Comment 11 Nick Edgar CLA 2003-02-27 10:56:37 EST
Moving to VCM to consider whether this is likely a dup of bug 33243 based on 
the info above.
See also Philippe's last comment.
Comment 12 Michael Valenta CLA 2003-02-27 11:22:36 EST
No, this is not a dup of bug 33243. From the original stacktrace, it looks like 
the workspace lock was not released by the ModalContext thread when it shut 
down. Bug 33243 involves deadlock caused by the CVS lock which is absent from 
the original stachtrace.

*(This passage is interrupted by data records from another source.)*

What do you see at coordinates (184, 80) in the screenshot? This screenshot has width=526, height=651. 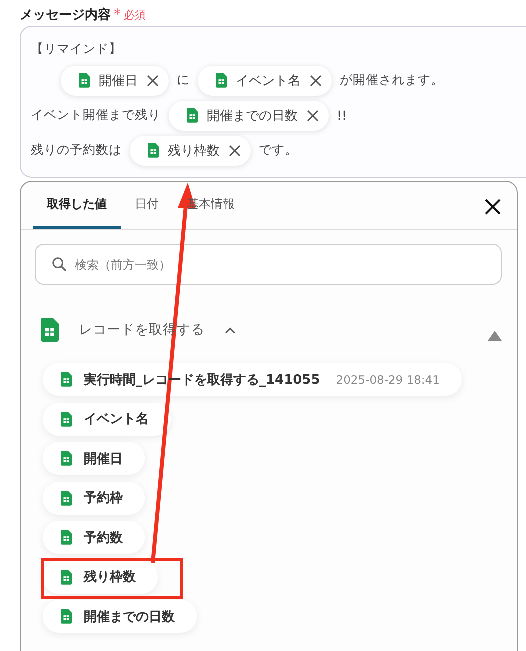 I see `message-text: に` at bounding box center [184, 80].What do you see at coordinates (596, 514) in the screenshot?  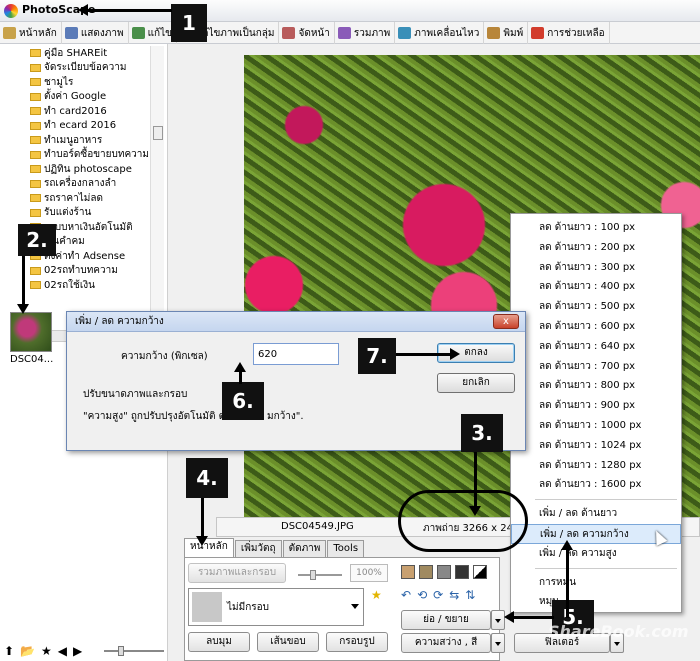 I see `menu-item-resize-option: เพิ่ม / ลด ด้านยาว` at bounding box center [596, 514].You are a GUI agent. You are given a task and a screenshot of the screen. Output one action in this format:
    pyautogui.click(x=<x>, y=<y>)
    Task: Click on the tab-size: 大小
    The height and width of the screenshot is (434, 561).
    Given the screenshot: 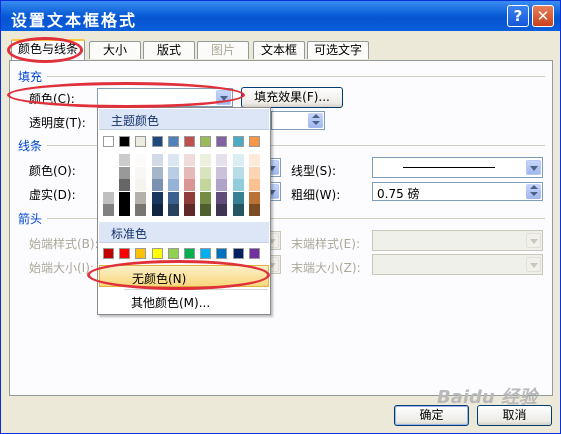 What is the action you would take?
    pyautogui.click(x=115, y=50)
     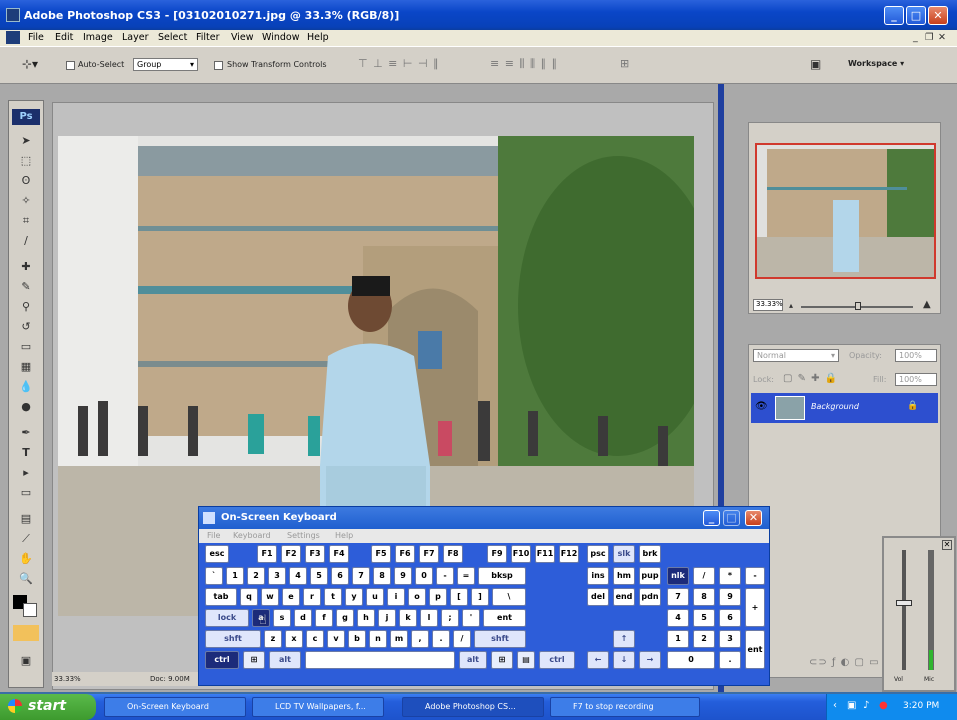 I want to click on quick-mask-icon, so click(x=26, y=633).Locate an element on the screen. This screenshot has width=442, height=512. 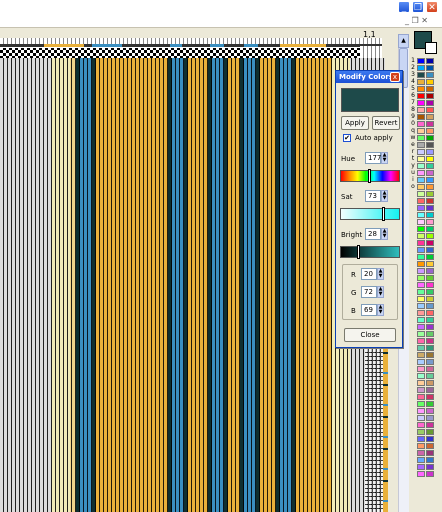
b-spinner: ▲ ▼ is located at coordinates (380, 310).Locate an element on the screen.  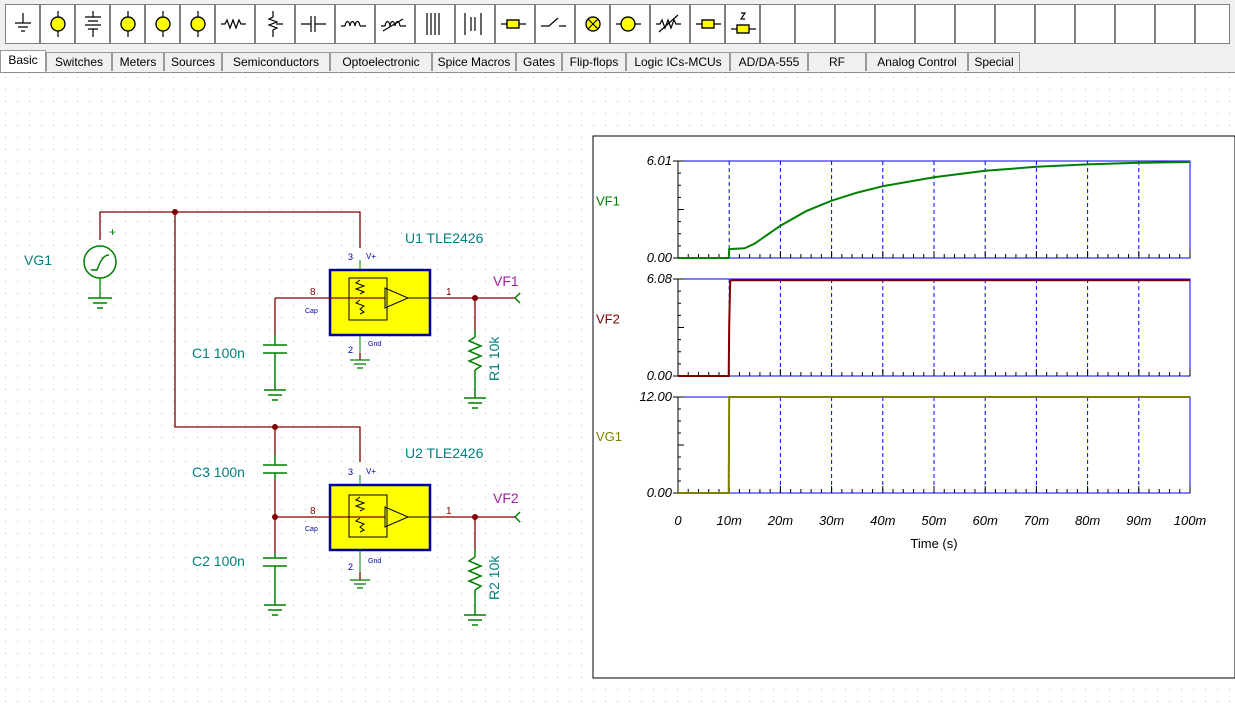
tab-logic-ics-mcus: Logic ICs-MCUs is located at coordinates (678, 62).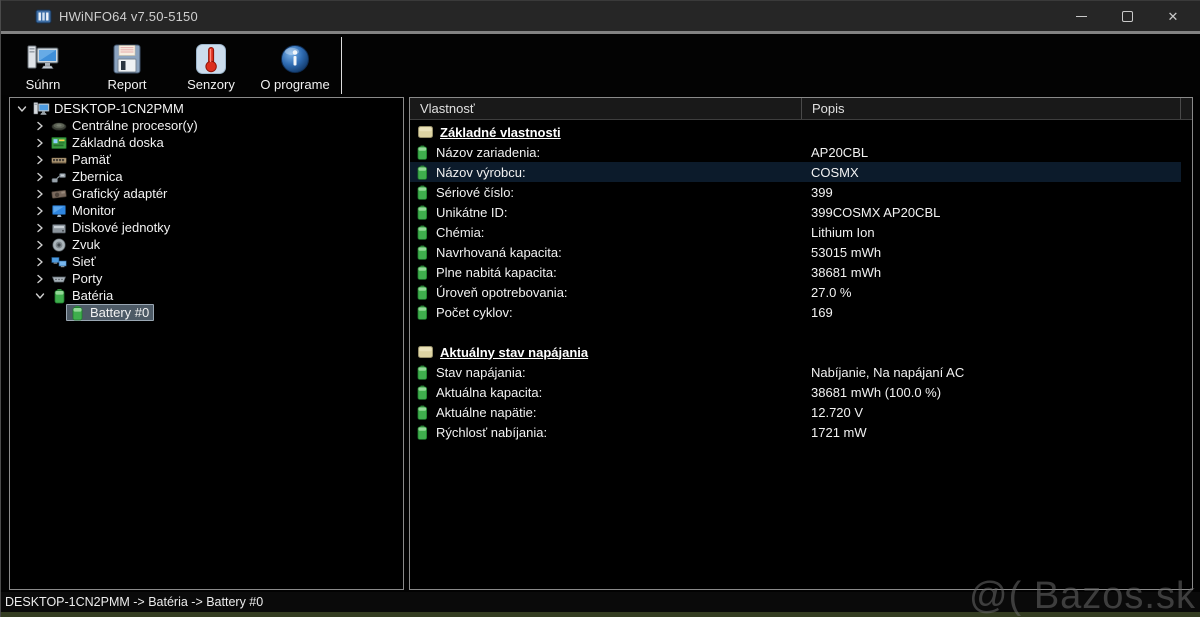  I want to click on property-label-cell: Rýchlosť nabíjania:, so click(606, 432). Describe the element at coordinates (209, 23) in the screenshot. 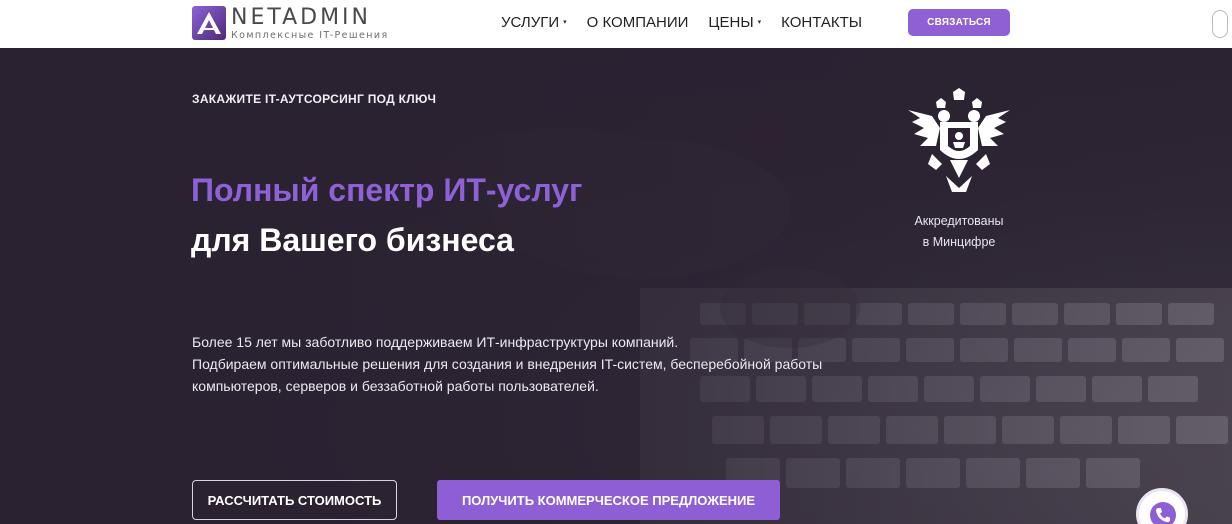

I see `logo-a-mark-icon` at that location.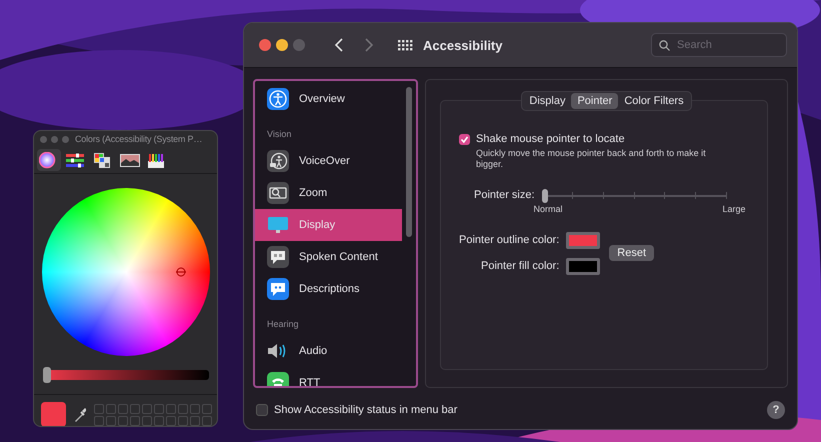 Image resolution: width=821 pixels, height=442 pixels. I want to click on checkmark-icon, so click(464, 139).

This is not to say that bug 33243 isn't responsible 
for surfacing this problem, just that it is not the same problem.
Comment 13 Nick Edgar CLA 2003-03-03 08:22:03 EST
I do not see how it's possible for the workspace lock to be not be released by 
the ModalContext thread.  If the background operation does a workspace 
operation, the operation should complete before the thread terminates.
Comment 14 John Arthorne CLA 2003-03-05 17:31:22 EST
Likely a duplicate of bug 33243.  We don't see anywhere that the lock can be
kept indefinitely after an operation has completed (outside of VM errors
occurring at unexpected times).  Closing.  Will reopen if this happens again.
Comment 15 Philipe Mulet CLA 2003-03-06 05:34:08 EST
Maybe paranoid, but shouldn't checkOut be protected against exception occurring 
inside ? What if some out of memory occurs, then the lock is never released.
Comment 16 John Arthorne CLA 2003-03-06 10:41:24 EST
We looked at it, but it's hard to be 100% safe in that code.  All this method
does is decrement the operation depth, and then release the lock if the depth is
zero.  If we fail with a VM error while decrementing the operation depth, or
while comparing the depth with zero, then we don't know whether the lock should
be released or not.  If we release the lock incorrectly while inside a nested
operation, we open ourselves up to other concurrency problems.  With a
significant rewrite it might be possible to make the method safer (i.e., avoid
object creations), but we weren't comfortable doing that at this stage.